Buckley nodded. Jefferson spoke into the phone again. "A black Lincoln Continental. Easy to follow. You can't lose us. You let us go in, wait a minute or so, then you show up. But no surprises, see? I am one very jumpy dude lately, and if you try anything tricky, I just don't know what I'll do. Hear me?"
"I hear you. No surprises."
"All right. Give us ten minutes and we'll be coming out of the garage exit."
"See you soon."
"Yeah, later."
Hanging up the phone, Jefferson turned to the others. "We'll go to your place, Bob. They'll follow us. But man, this could be a setup."
Jefferson gripped the sawed-off Smith & Wesson riot gun. He had hacksawed the barrel off at fourteen inches, then cut off the stock to leave only a curled pistol grip. Black electrician's tape wrapped the grip. He held his finger straight against the safety and trigger assembly as he slapped the weapon's pump grip into the palm of his left hand.
"They make a move on us, they are gonna suffer…"
Watching in the rear view mirror, Lyons saw the black Continental leave the office building's underground garage. The luxury car accelerated past. Putting his car into gear, Lyons entered the traffic of early-morning commuters and trucks. Blancanales, his passenger, cued Gadgets.
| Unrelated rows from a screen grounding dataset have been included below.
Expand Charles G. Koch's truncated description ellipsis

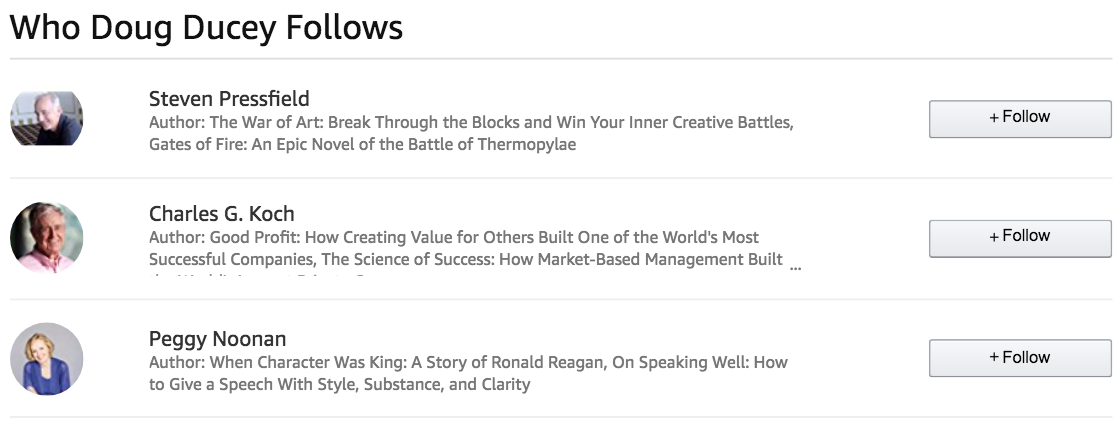click(x=795, y=268)
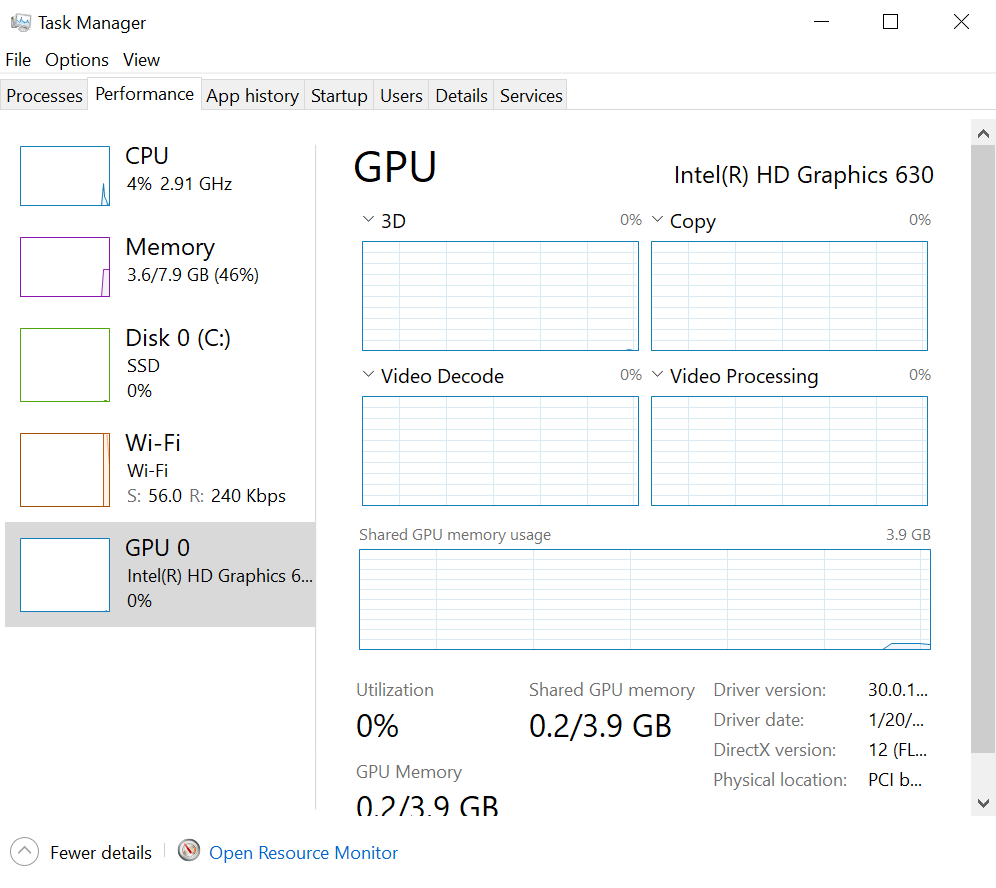The image size is (996, 888).
Task: Click the Task Manager title bar icon
Action: (x=21, y=22)
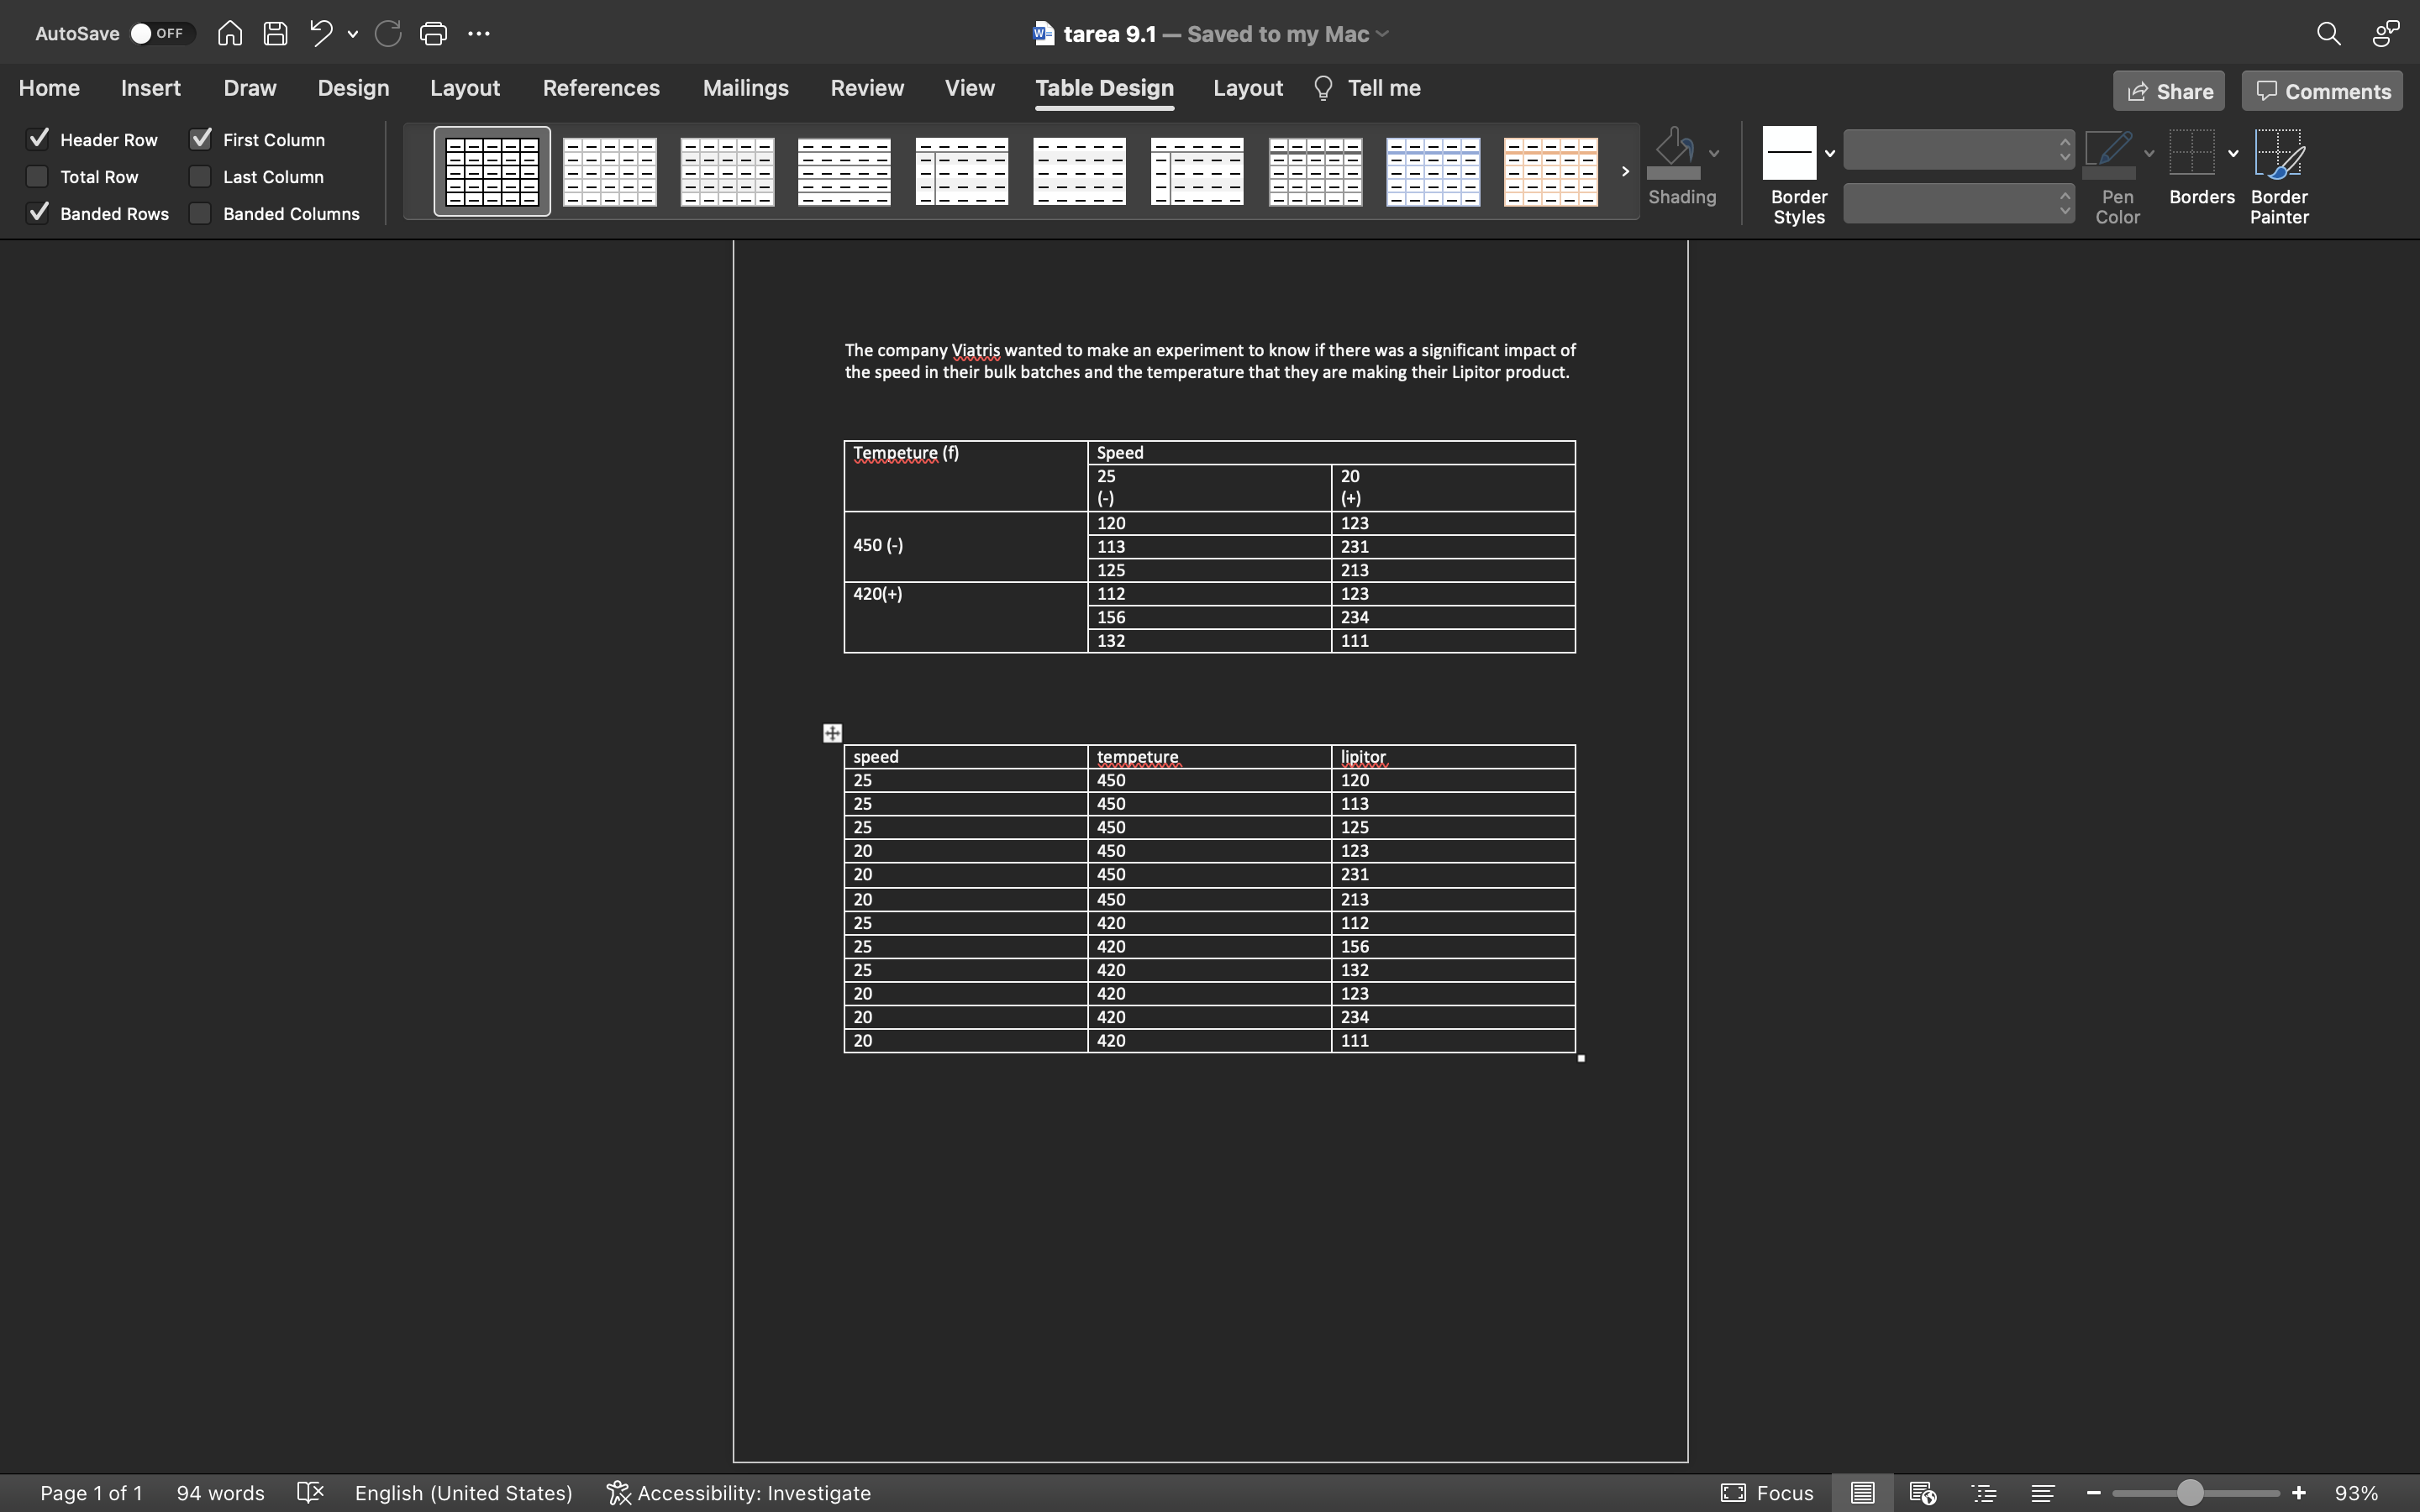Open the Border Styles dropdown arrow

1830,153

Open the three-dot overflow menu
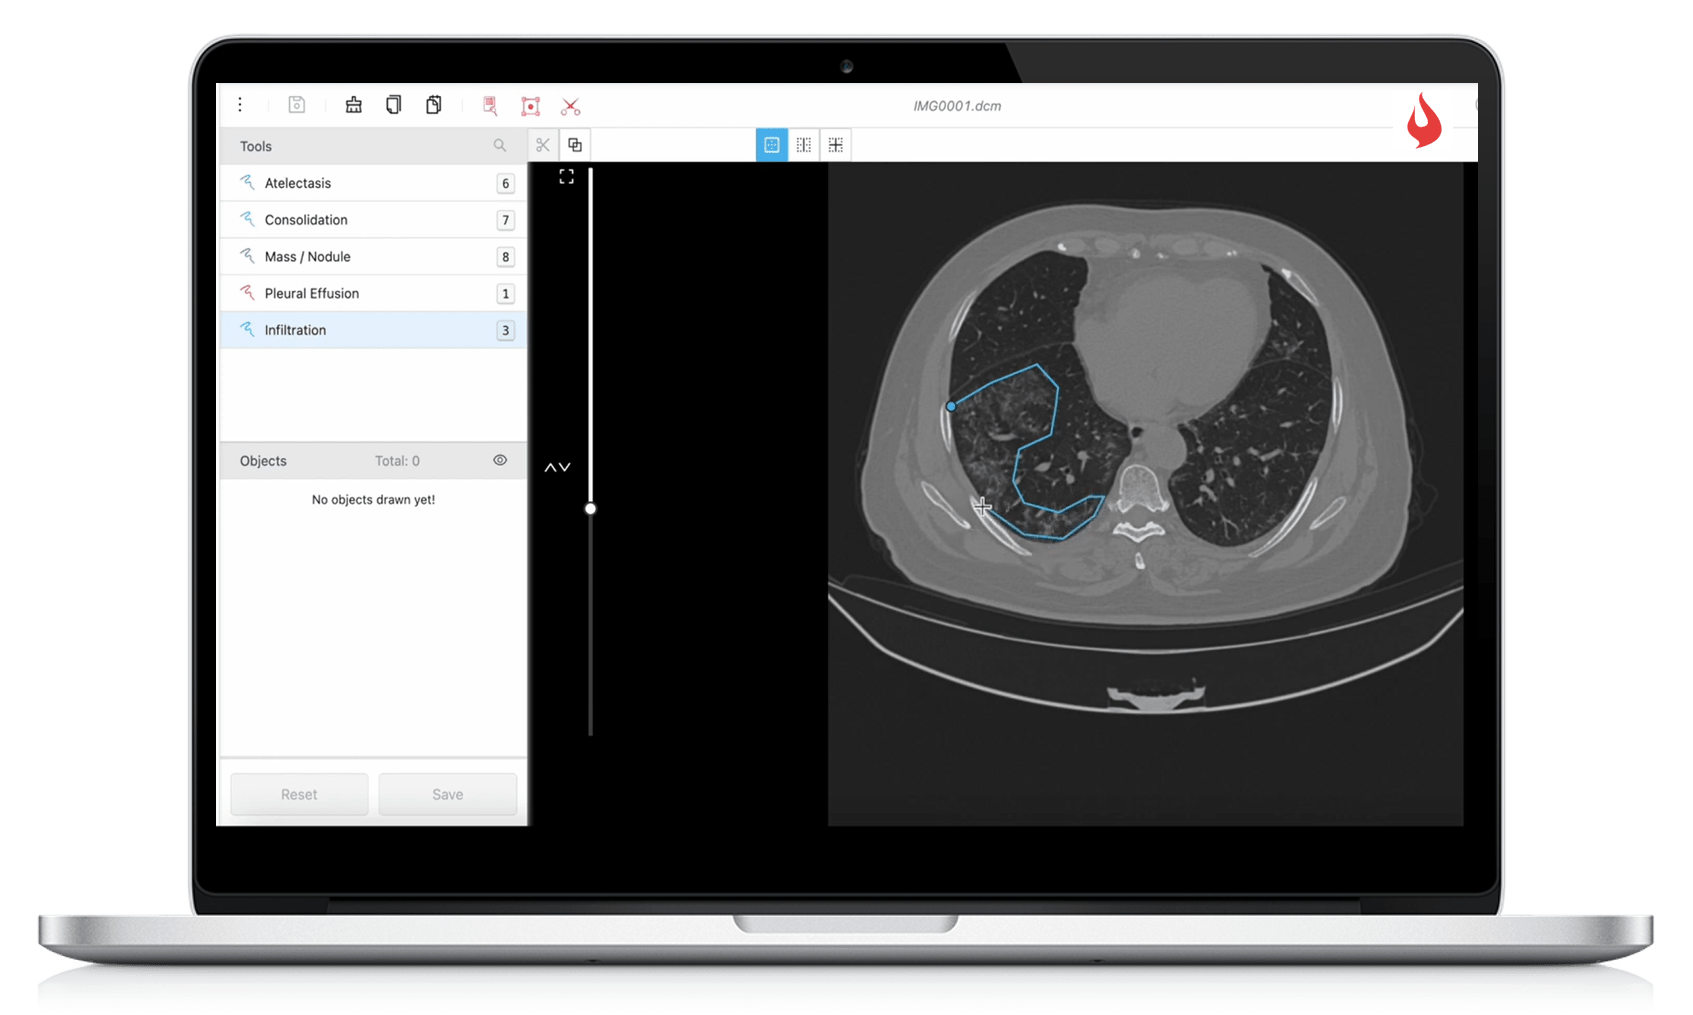coord(240,104)
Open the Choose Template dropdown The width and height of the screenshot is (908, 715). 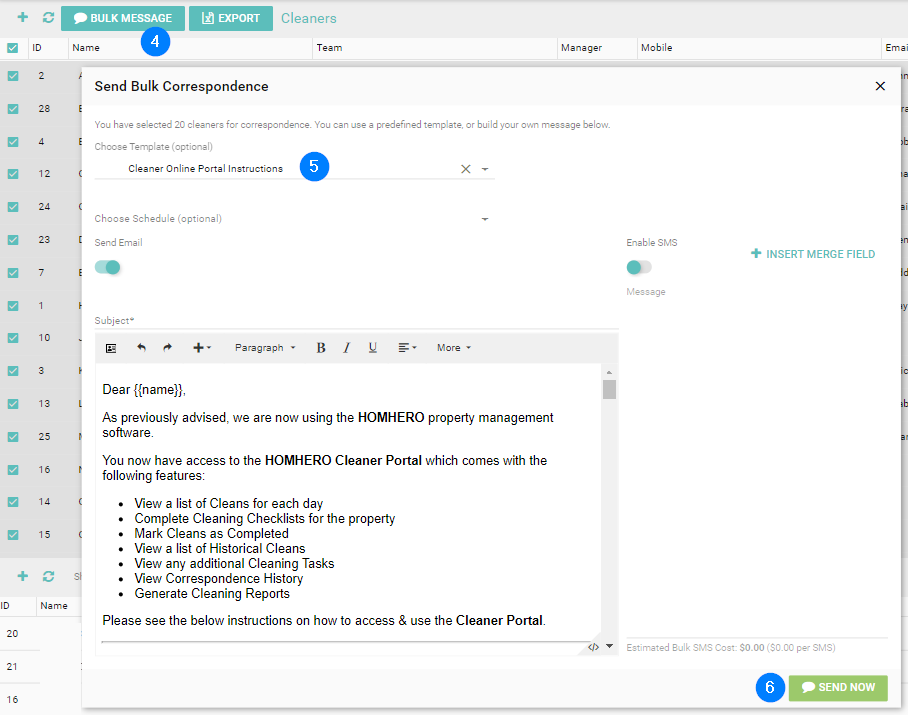pyautogui.click(x=485, y=169)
"That's the congressman's car."
Lyons spoke into his radio. "Let us lead. You stay out of sight. No reason to show them all our cards…"
"Check," Gadgets acknowledged.
Blancanales glanced at their partner as they passed.
Lyons stayed half a block behind the Lincoln as the black car sped from the Civic Center. In its back window, Lyons saw the silhouette of a head as someone looked back.
"Give them distance," Blancanales cautioned. "The kid sounded like a panic case."
"He's got reason." Lyons followed the Lincoln through a sweeping left-hand turn onto a one-way boulevard. "Most people couldn't cope with life on a death list."